◆ **Textabschnitt**
=====

Man konnte sich immer auf Ernst Meyer verlassen

Meyer wird Mitglied der Alters- und Ehrenabteilung, geht weiter regelmäßig ins Feuerwehrgerätehaus und hält die Maschinen instand. Weil er das aus dem Effeff beherrscht. Schließlich ist er gelernter Landmaschinenmechaniker, hat sich in den zwölf Jahren als Berufssoldat bei der Bundeswehr als Hubschraubermechaniker bewährt, später seinen Industriemeister gemacht und bei einem Autozuliefererbetrieb in Bad Münstereifel Jahrzehnte gearbeitet. Bis zu seiner Rente. Man konnte sich auf Ernst Meyer verlassen. Und er ist ein Eifeler durch und durch. Das sagen alle, die ihn gekannt haben.

Ein Bild ist seiner Tochter besonders in Erinnerung geblieben. „Ich sehe ihn vor allem an Sankt Martin vor mir, wie er das große Martinsfeuer und den Martinszug gemeinsam mit den Kameraden bewachte. Und wie er danach auf dem Martinsmarkt mit uns Bonnezupp und Hefeplätz gegessen, einen Glühwein getrunken und dabei nach Rauch gerochen hat.“

Es mag auf den ersten Blick widersprüchlich erscheinen, dass ein so ruhiger, zurückhaltender Charakter sich ausgerechnet im Karneval engagiert. Doch weil es das Vereinsleben ist, das eine Dorfgemeinschaft wie in Nettersheim zusammenhält, macht Ernst Meyer auch bei der KG Löstige Höndche mit. „Meine Mutter war eher so ein Jeck“, sagt Diana Ritter. Doch auch Ernst findet im Fastelovend seinen Platz. Über Jahre kümmert er sich als „Wau Wau Radau“ darum, dass die Sitzungen reibungslos ablaufen.

=====

◆ **Datenauszüge**
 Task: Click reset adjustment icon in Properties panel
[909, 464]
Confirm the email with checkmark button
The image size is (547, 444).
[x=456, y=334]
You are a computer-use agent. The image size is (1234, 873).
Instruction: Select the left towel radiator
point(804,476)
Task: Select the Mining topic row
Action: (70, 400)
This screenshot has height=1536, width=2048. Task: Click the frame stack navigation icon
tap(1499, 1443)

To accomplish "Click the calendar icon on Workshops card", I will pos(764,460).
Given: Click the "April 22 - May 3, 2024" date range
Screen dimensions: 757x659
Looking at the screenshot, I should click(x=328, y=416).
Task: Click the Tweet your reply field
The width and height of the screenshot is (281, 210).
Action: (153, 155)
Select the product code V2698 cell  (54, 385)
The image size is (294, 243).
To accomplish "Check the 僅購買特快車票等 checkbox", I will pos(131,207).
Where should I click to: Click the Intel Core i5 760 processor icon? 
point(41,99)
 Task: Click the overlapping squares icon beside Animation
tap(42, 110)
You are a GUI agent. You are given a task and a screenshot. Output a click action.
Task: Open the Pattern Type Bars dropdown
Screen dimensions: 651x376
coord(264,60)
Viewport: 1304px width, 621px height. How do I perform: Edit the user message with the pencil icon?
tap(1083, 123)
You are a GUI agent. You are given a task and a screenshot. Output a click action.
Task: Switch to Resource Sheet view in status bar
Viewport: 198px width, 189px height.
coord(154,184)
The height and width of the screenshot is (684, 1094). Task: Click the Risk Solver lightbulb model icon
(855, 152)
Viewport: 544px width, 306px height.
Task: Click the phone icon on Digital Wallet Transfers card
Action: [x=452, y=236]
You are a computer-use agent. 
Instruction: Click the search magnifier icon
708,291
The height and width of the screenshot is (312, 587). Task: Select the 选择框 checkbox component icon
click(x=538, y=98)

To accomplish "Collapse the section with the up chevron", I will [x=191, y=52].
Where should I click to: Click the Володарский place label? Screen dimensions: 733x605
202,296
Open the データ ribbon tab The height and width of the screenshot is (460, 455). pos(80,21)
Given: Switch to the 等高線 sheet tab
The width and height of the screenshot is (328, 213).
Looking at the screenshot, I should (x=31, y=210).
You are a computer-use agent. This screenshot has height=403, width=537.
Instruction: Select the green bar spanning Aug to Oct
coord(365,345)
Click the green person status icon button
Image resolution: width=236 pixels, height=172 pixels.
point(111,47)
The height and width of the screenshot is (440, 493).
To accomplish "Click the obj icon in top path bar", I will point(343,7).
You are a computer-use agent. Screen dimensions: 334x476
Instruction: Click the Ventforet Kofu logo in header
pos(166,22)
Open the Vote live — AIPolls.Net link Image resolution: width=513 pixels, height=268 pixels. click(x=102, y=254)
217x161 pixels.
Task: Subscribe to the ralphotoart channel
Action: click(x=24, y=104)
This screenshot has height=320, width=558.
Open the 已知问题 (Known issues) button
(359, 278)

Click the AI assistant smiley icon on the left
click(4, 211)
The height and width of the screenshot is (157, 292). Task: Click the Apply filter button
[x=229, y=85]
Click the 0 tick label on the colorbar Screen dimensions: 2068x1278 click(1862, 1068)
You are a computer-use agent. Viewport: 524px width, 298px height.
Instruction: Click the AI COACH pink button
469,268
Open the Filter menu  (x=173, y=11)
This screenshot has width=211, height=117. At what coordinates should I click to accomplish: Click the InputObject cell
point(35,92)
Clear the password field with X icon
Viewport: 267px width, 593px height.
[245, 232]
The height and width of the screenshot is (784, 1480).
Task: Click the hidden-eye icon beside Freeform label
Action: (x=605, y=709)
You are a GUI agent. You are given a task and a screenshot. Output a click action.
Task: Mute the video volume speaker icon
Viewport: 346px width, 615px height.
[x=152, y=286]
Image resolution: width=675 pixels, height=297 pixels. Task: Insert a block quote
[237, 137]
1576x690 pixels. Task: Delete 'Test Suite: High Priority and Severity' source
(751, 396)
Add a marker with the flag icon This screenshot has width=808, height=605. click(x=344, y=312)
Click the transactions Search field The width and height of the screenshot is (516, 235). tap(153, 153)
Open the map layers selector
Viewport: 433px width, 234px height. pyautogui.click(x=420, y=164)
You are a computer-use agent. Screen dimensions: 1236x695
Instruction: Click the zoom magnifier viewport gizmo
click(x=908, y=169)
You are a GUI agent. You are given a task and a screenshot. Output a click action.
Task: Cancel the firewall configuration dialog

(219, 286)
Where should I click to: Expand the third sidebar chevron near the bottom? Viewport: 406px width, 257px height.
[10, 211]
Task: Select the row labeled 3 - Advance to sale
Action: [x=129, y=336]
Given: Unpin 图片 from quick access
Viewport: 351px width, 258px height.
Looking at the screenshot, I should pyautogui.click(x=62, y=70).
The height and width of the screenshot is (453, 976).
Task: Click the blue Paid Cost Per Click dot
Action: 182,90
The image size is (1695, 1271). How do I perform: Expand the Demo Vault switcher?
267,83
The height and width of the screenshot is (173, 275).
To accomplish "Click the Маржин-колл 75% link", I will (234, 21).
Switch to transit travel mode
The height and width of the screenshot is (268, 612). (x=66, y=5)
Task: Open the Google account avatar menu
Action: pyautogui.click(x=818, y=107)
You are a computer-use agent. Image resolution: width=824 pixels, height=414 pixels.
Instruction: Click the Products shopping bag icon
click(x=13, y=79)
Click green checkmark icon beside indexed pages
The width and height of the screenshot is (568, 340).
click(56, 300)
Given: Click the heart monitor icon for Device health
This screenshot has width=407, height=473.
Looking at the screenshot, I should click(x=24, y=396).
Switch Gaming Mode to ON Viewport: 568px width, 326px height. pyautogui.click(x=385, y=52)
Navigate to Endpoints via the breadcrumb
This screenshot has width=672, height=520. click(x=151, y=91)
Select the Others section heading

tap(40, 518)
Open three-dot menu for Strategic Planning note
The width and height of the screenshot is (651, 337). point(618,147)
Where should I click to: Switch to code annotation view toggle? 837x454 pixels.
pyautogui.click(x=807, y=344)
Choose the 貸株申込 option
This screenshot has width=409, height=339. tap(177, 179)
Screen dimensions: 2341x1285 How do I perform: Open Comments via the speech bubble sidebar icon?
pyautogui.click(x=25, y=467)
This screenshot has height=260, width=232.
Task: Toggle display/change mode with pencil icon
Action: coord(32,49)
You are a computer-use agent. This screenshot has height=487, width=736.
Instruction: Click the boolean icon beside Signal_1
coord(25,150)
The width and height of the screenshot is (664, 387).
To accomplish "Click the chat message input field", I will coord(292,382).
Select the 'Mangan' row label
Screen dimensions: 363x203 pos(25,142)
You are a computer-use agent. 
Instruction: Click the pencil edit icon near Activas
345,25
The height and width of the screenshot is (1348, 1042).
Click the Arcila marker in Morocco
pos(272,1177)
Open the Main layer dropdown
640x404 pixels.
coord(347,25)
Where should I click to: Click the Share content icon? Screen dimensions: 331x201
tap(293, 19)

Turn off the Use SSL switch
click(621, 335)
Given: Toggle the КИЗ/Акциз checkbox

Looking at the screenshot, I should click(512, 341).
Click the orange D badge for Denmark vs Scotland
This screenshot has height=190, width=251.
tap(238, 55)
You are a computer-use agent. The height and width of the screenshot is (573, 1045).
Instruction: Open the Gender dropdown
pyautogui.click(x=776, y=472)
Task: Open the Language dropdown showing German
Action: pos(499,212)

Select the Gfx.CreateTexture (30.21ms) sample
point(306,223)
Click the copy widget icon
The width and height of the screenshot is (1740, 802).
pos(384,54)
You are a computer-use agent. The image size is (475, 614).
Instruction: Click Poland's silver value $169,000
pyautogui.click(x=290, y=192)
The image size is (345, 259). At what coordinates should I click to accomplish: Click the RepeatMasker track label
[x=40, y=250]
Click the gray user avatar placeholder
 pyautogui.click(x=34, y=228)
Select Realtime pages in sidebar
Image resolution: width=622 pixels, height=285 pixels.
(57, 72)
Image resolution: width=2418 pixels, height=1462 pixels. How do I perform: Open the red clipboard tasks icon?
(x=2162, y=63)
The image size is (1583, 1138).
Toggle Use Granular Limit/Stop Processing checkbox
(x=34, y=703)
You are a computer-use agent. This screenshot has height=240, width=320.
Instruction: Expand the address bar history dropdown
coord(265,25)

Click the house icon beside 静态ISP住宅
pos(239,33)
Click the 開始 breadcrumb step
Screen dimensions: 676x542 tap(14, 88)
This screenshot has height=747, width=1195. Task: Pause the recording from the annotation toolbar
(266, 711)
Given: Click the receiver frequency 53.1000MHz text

=====

◆ **Aufgabe**
Zähl alles auf, was Ernst Meyer laut dem Textabschnitt auf dem Martinsmarkt gegessen oder getrunken hat. Die Datensätze haben mit dem Textabschnitt nichts zu tun.

◆ **Erwartete Antwort**
Bonnezupp, Hefeplätz und Glühwein